▸ Work to complete
Write every line below out again, exactly as given, but leave out the pictures.

===== Dataset content

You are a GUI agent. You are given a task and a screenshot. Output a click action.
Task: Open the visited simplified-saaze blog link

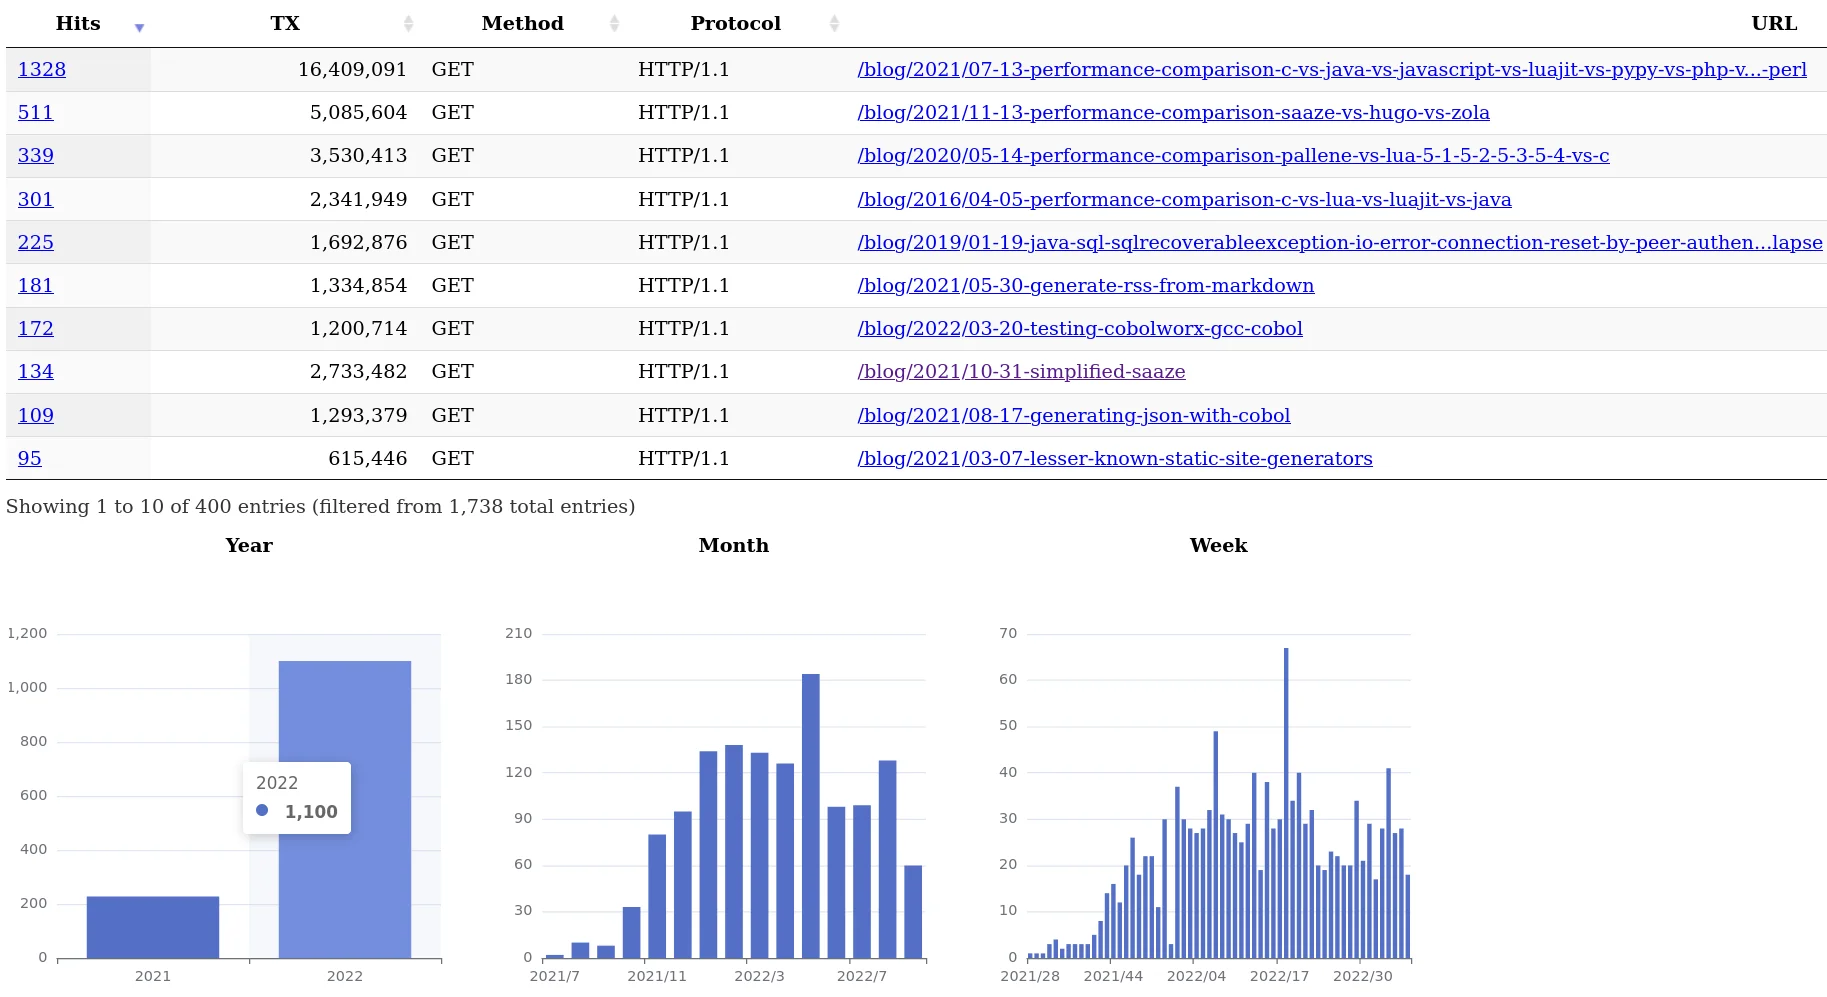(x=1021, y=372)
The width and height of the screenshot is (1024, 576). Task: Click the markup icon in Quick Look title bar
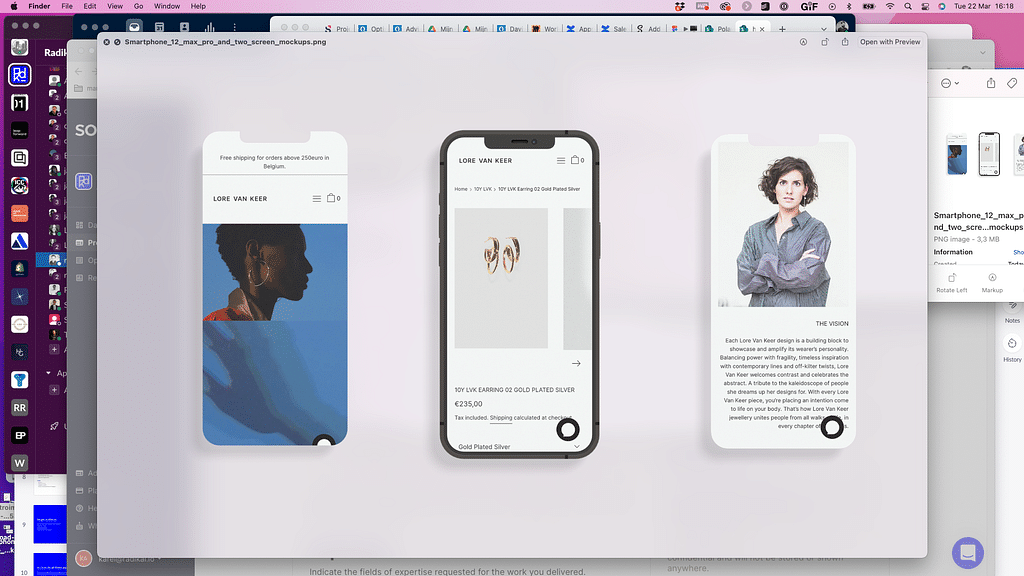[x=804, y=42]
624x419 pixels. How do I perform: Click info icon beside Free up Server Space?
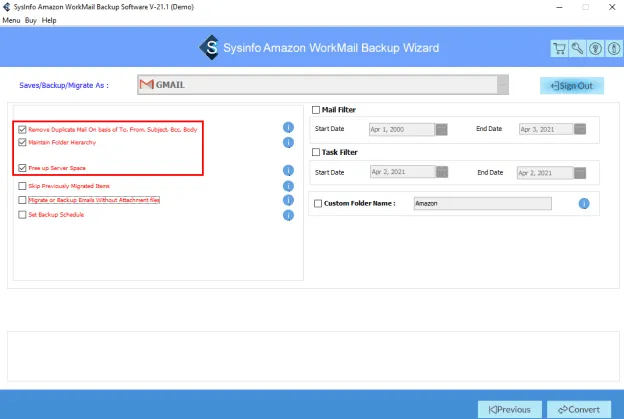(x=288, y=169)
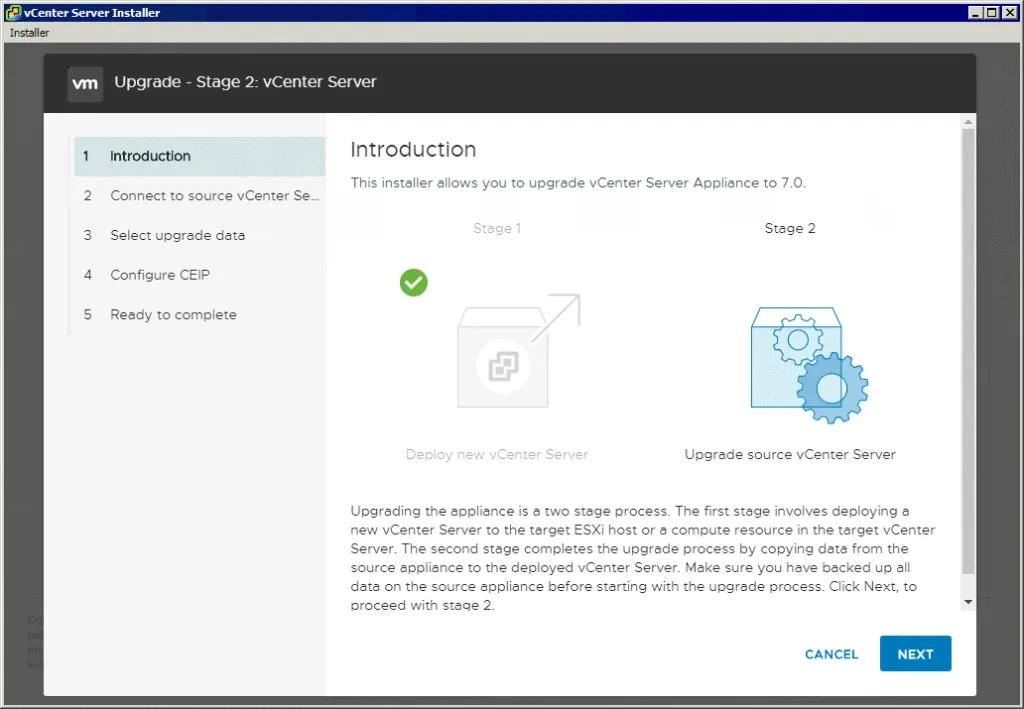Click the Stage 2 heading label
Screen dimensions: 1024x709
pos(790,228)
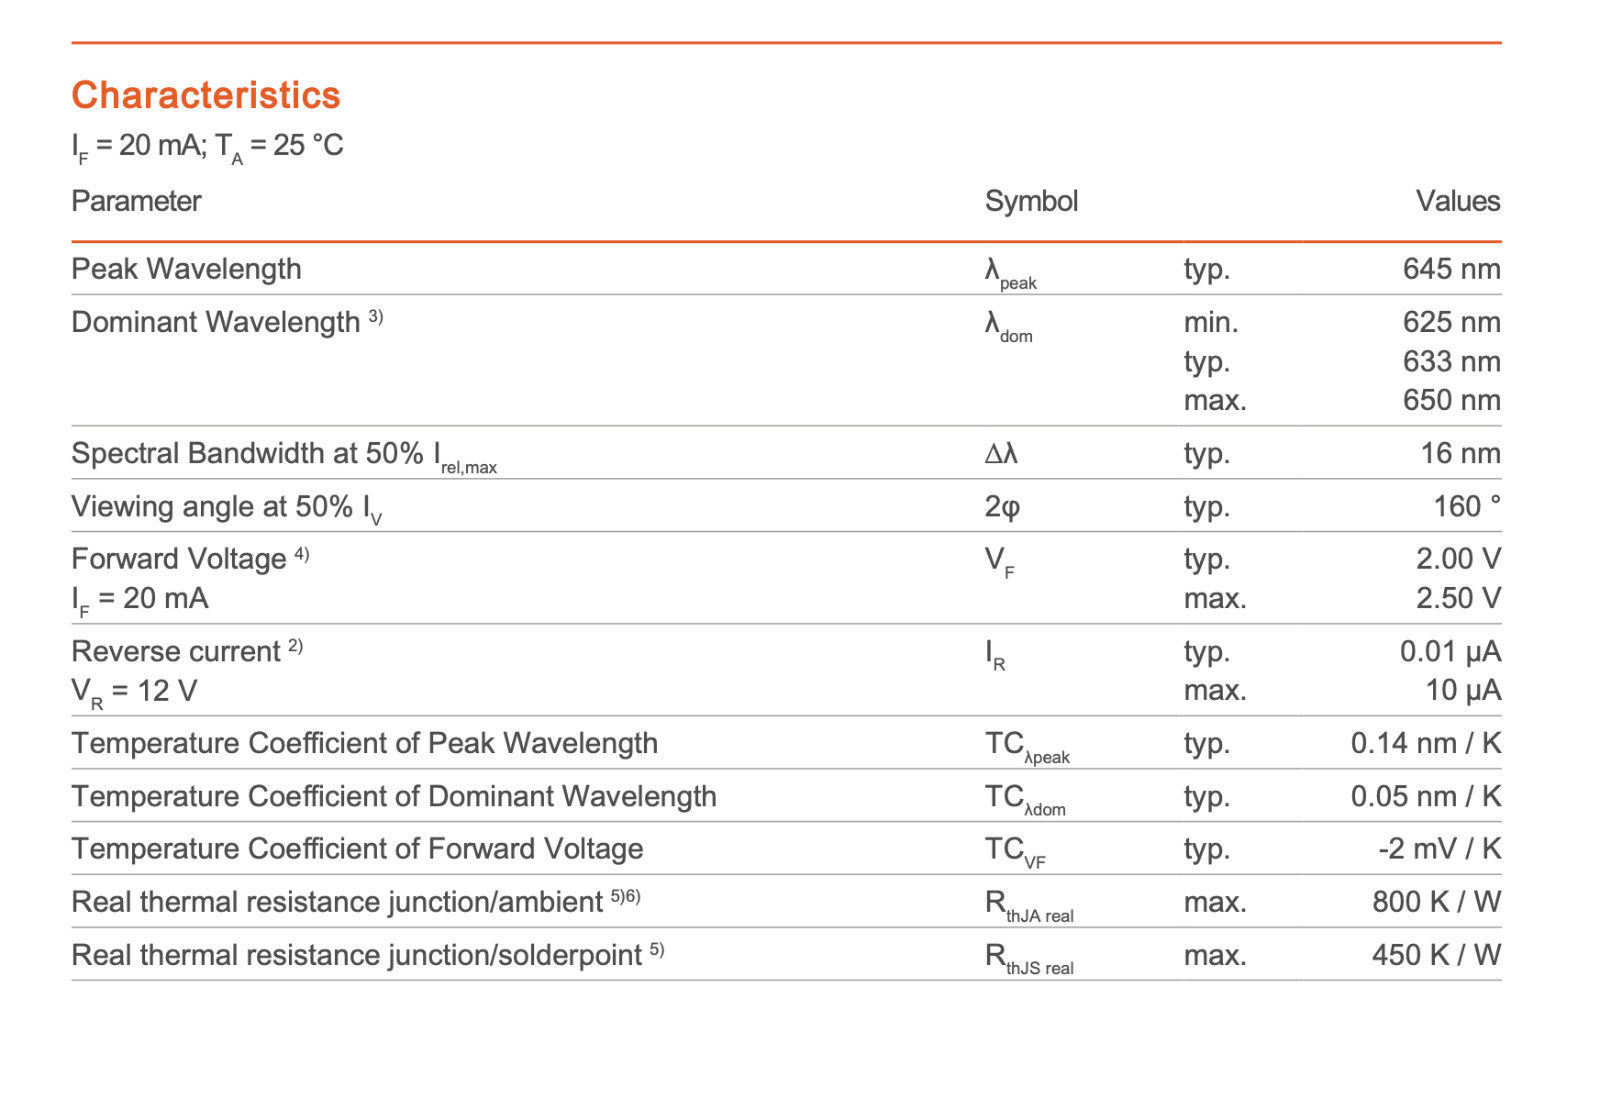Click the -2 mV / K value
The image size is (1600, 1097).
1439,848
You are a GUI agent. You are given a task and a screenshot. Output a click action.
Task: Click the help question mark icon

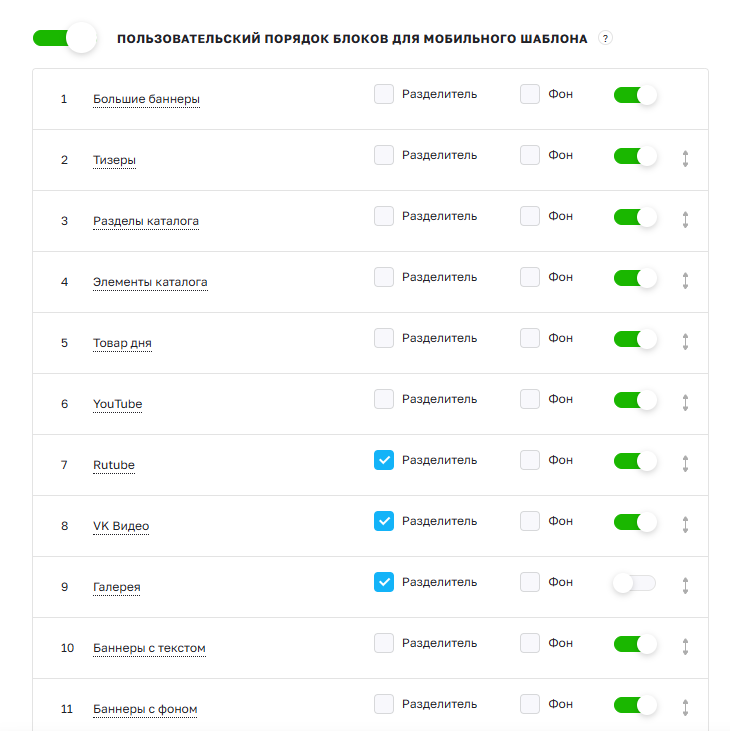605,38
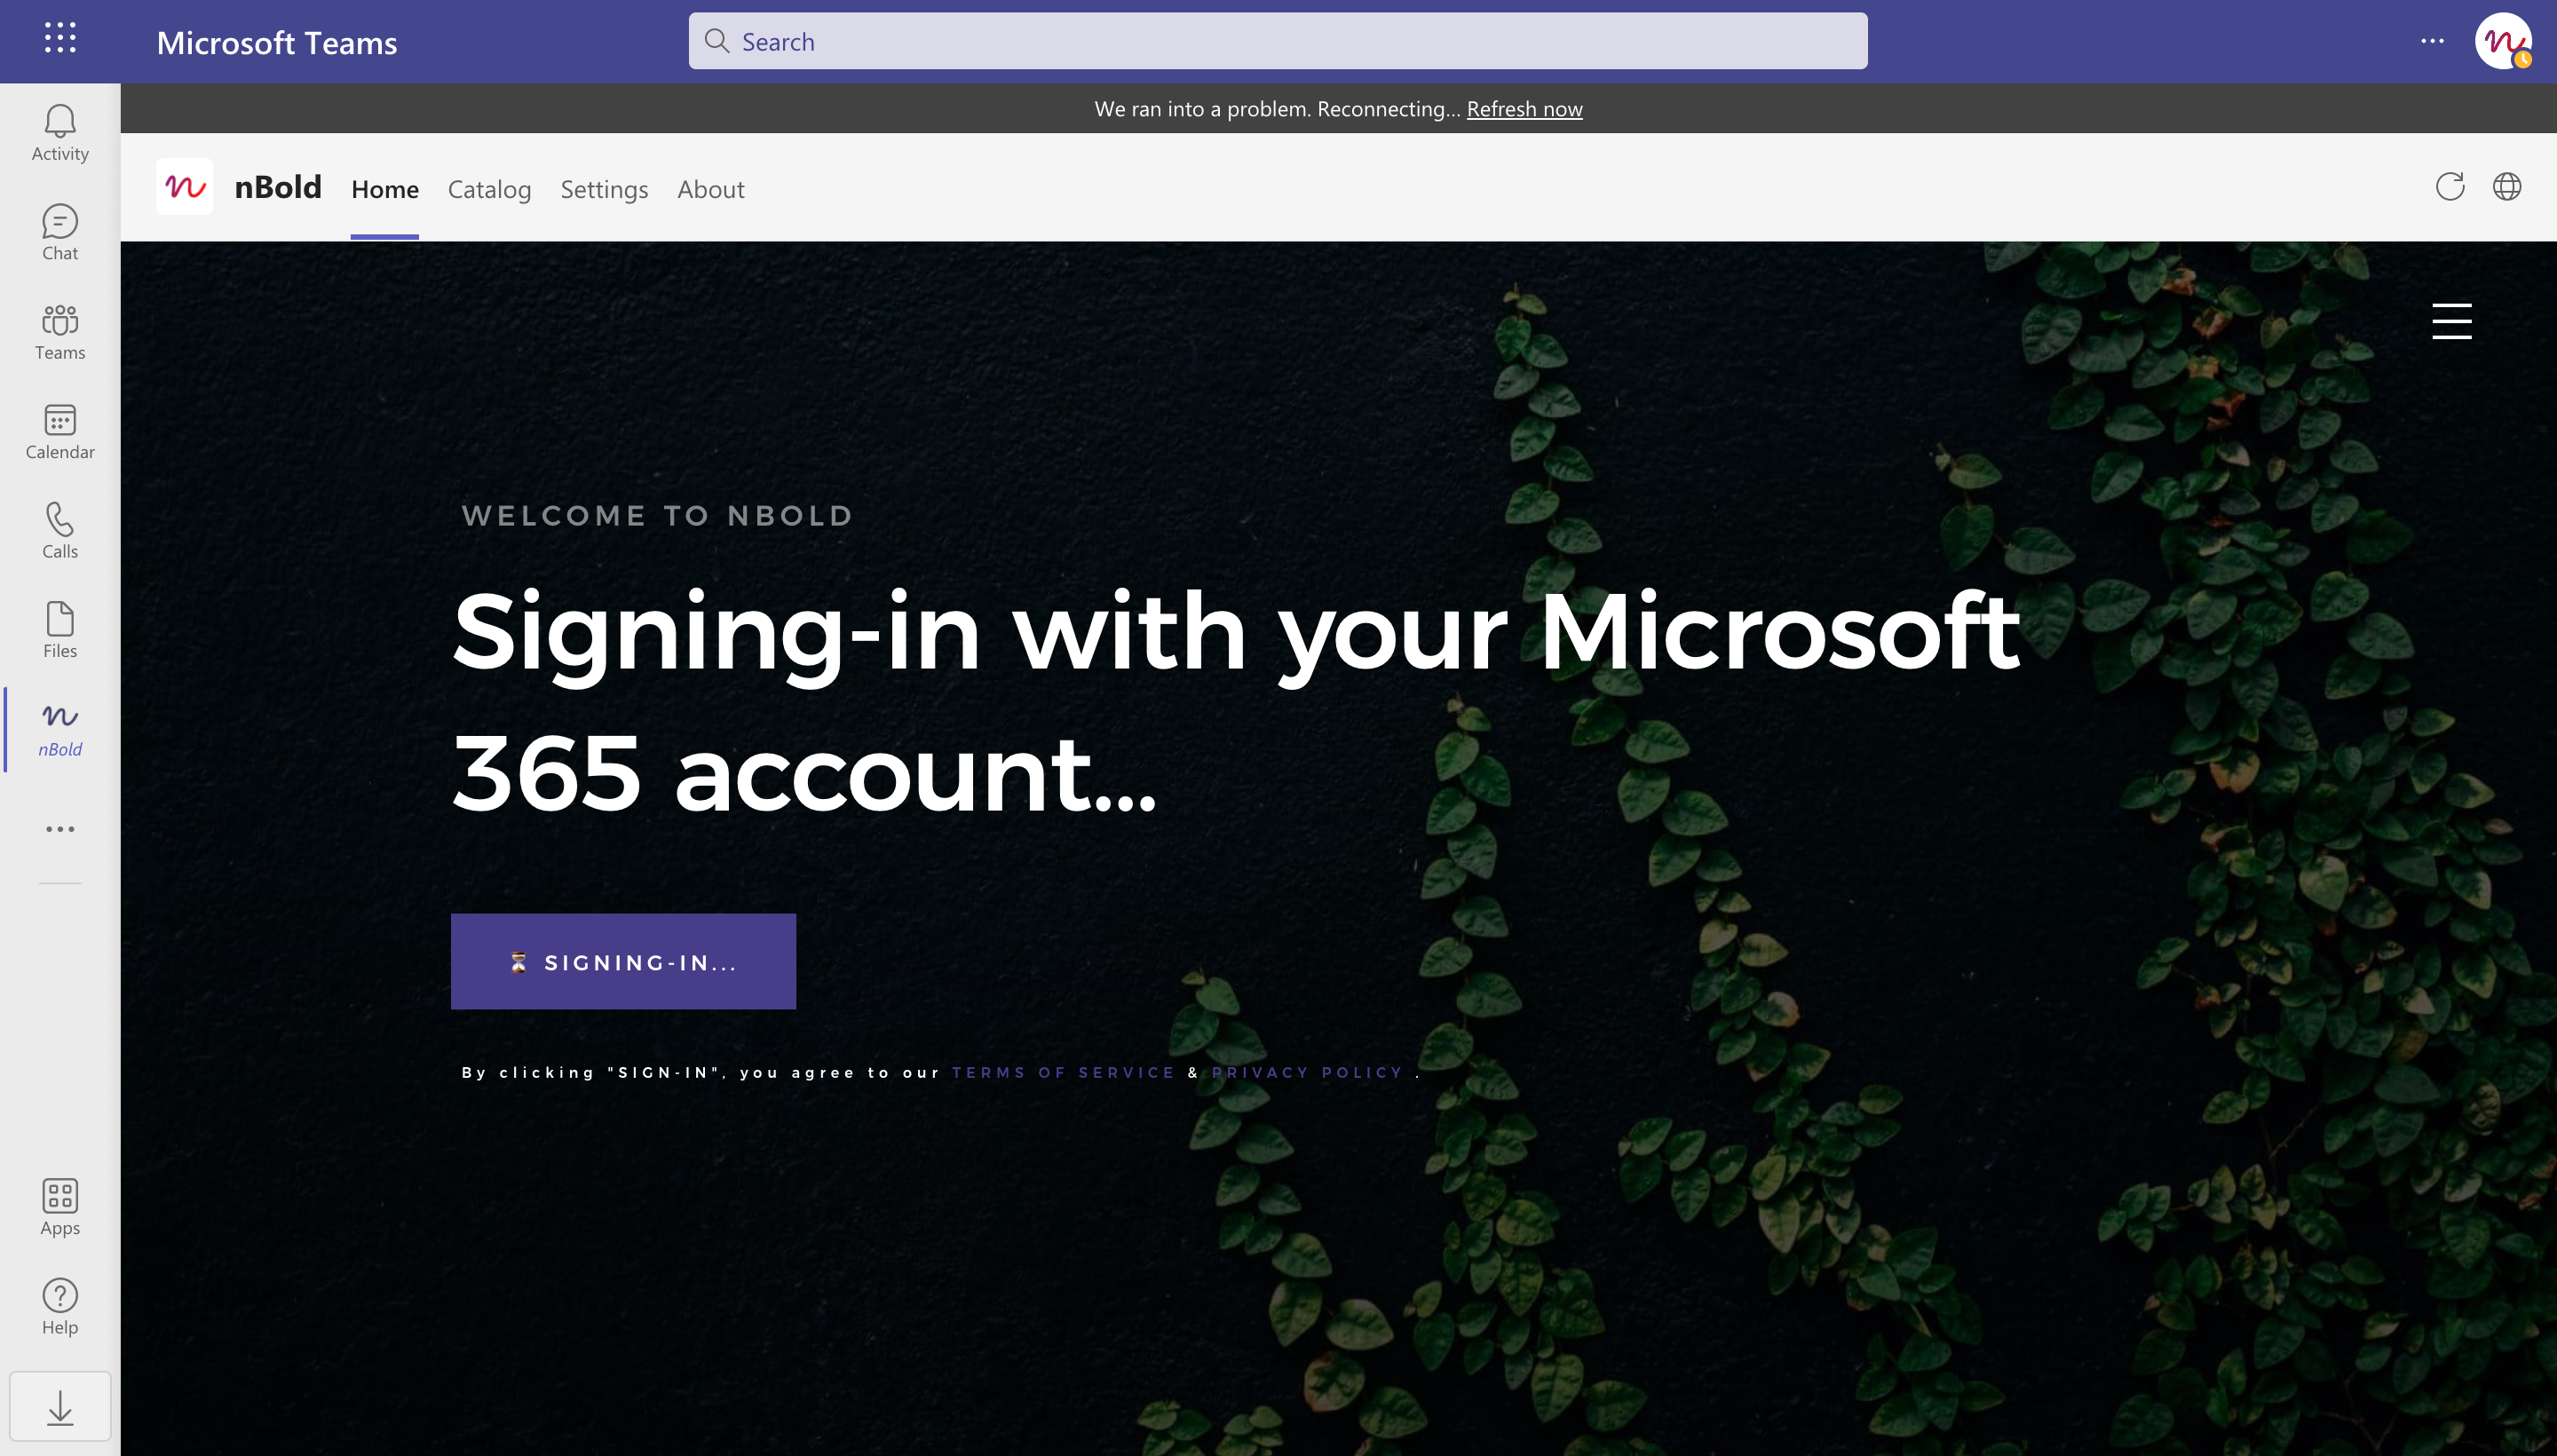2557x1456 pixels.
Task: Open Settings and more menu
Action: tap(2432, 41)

==========

▸ Response to the exercise
You are a GUI agent. You are given a task and a screenshot. Output a click action.
Task: Open the visited simplified-saaze blog link

(x=1021, y=372)
The width and height of the screenshot is (1024, 576). Task: Click the markup icon in Quick Look title bar
[x=804, y=42]
624x419 pixels. How do I perform: Click info icon beside Free up Server Space?
(x=288, y=169)
Click the Stage 2 heading label
Screen dimensions: 1024x709
pos(790,228)
Click the -2 mV / K value
The image size is (1600, 1097).
1439,848
You are a GUI agent. You are given a task and a screenshot. Output a click action.
Task: Click the help question mark icon

605,38
2557x1456 pixels.
Task: Open Settings and more menu
Action: tap(2432, 41)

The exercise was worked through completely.